MAIN BODY 1.1.Performance and design issues in speech applications. The first step in automatic speech recognition consists of analyzing the incoming speech signal. When a person speaks into an ASR device--usually through a high quality noise-canceling microphone--the computer samples the analog input into a series of 16- or 8-bit values at a particular sampling frequency (ranging from 8 to 22KHz). These values are grouped together in predetermined overlapping temporal intervals called "frames." These numbers provide a precise description of the speech signal's amplitude. In a second step, a number of acoustically relevant parameters such as energy, spectral features, and pitch information, are extracted from the speech signal (for a visual representation of some of these parameters, see Figure 2 on page 53). During training, this information is used to model that particular portion of the speech signal. During recognition, this information is matched against the pre-existing model of the signal.

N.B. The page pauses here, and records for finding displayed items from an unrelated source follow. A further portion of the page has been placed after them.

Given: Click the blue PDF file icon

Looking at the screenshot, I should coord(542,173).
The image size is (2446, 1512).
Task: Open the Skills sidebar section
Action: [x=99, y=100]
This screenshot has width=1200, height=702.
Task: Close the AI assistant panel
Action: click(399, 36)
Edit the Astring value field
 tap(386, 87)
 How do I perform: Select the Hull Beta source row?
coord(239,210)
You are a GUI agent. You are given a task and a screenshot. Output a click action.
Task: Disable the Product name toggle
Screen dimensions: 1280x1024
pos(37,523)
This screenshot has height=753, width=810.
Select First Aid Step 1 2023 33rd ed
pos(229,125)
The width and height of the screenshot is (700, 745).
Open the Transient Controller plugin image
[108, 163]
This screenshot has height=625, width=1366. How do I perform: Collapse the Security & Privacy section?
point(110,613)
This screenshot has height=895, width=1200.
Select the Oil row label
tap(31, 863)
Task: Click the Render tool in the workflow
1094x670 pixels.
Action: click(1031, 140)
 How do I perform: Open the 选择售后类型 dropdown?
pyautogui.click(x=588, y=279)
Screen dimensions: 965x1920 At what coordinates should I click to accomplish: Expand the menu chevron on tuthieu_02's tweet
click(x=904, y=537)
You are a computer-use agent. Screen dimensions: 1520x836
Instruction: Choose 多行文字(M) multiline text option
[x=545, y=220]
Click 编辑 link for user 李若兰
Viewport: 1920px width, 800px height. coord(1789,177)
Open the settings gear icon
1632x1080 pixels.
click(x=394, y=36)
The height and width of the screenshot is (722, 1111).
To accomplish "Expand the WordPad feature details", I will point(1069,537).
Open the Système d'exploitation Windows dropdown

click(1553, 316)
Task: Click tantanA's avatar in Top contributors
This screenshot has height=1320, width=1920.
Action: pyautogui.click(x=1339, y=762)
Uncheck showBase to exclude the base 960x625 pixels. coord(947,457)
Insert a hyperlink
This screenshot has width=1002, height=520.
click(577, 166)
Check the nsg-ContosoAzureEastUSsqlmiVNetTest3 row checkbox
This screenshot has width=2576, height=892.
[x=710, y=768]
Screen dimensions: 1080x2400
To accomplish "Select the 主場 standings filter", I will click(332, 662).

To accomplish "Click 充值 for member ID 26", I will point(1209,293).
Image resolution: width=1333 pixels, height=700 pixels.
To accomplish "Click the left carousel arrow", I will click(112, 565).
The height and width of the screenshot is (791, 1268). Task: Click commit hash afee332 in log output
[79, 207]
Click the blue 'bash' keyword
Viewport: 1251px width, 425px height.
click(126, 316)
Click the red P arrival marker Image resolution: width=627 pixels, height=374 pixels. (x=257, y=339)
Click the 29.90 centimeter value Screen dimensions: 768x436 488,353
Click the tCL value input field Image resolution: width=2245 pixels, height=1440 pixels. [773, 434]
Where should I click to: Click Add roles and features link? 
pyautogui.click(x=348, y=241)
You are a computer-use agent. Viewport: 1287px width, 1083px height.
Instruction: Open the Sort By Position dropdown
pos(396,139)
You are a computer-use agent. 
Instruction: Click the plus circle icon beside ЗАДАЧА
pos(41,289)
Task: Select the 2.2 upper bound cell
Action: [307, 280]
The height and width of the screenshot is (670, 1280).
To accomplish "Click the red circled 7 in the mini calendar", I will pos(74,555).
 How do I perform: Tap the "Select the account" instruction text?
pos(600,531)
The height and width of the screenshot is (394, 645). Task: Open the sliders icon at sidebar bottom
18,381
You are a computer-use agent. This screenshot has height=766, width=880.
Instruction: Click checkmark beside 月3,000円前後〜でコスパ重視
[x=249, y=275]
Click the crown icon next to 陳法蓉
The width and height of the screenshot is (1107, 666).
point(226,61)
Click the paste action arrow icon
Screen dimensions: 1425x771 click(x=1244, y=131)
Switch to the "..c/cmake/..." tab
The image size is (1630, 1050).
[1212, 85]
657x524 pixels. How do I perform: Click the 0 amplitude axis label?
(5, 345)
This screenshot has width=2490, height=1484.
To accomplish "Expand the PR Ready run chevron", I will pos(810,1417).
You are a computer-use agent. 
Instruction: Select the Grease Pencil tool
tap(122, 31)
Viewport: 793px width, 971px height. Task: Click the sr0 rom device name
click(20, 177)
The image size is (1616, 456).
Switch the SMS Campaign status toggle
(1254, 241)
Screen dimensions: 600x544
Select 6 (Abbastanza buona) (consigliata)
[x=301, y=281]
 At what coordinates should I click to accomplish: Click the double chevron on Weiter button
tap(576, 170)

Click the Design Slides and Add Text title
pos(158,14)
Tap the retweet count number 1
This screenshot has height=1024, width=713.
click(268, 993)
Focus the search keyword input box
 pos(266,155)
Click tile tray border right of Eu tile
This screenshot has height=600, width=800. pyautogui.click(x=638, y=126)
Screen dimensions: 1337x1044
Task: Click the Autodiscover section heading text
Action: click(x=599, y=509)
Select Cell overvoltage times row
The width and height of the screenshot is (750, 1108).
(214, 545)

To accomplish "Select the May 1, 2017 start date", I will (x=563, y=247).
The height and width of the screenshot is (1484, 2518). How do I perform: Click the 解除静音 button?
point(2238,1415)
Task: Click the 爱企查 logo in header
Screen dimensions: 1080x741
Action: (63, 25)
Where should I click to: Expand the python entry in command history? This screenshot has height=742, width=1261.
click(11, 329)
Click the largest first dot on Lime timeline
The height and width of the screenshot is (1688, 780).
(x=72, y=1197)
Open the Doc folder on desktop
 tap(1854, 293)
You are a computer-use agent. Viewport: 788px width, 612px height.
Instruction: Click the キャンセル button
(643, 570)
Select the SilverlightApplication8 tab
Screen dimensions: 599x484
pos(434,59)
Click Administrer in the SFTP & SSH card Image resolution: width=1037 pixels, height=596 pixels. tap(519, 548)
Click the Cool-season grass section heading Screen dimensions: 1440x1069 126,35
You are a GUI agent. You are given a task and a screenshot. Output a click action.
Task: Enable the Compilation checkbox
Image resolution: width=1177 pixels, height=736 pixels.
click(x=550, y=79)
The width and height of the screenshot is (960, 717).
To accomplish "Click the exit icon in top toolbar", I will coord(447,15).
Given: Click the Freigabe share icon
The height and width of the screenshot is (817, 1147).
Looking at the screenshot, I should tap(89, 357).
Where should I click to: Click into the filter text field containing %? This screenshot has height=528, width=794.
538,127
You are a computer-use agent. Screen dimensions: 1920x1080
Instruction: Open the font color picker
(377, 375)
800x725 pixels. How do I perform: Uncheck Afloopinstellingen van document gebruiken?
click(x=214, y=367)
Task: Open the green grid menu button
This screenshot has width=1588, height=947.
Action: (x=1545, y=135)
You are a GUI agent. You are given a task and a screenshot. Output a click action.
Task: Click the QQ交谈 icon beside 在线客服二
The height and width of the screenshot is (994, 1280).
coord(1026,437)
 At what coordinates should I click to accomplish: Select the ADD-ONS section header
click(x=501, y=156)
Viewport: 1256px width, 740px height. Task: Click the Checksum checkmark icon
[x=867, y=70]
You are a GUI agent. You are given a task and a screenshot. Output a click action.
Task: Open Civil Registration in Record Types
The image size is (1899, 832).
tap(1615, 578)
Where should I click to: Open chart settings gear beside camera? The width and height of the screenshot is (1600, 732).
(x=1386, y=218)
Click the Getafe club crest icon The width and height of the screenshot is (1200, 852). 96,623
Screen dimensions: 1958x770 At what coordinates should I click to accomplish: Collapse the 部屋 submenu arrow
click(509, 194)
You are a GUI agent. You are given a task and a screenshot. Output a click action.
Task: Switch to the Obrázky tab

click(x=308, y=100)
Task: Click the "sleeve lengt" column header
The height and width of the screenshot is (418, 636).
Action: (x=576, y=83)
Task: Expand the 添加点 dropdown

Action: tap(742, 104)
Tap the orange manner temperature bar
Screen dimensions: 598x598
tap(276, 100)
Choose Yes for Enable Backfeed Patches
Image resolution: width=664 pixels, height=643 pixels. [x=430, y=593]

Training a machine to recognize spoken language amounts to modeling the basic sounds of speech (phones). Automatic speech recognition strings together these models to form words. Recognizing an incoming speech signal involves matching the observed acoustic sequence with a set of HMM models. An HMM can model either phones or other sub-word units or it can model words or even whole sentences. Phones are either modeled as individual sounds--so-called monophones--or as phone combinations that model several phones and the transitions between them (biphones or triphones). After comparing the incoming acoustic signal with the HMMs representing the sounds of language, the system computes a hypothesis based on the sequence of models that most closely resembles the incoming signal. The HMM model for each linguistic unit (phone or word) contains a probabilistic representation of all the possible pronunciations for that unit--just as the model of the handwritten cursive b would have many different representations. Building HMMs--a process called training--requires a large amount of speech data of the type the system is expected to recognize. Large-vocabulary speaker-independent continuous dictation systems are typically trained on tens of thousands of read utterances by a cross-section of the population, including members of different dialect regions and age-groups. As a general rule, an automatic speech recognizer cannot correctly process speech that differs in kind from the speech it has been trained on. This is why most commercial dictation systems, when trained on standard American English, perform poorly when encountering accented speech, whether by non-native speakers or by speakers of different dialects. We will return to this point in our discussion of voice-interactive CALL applications.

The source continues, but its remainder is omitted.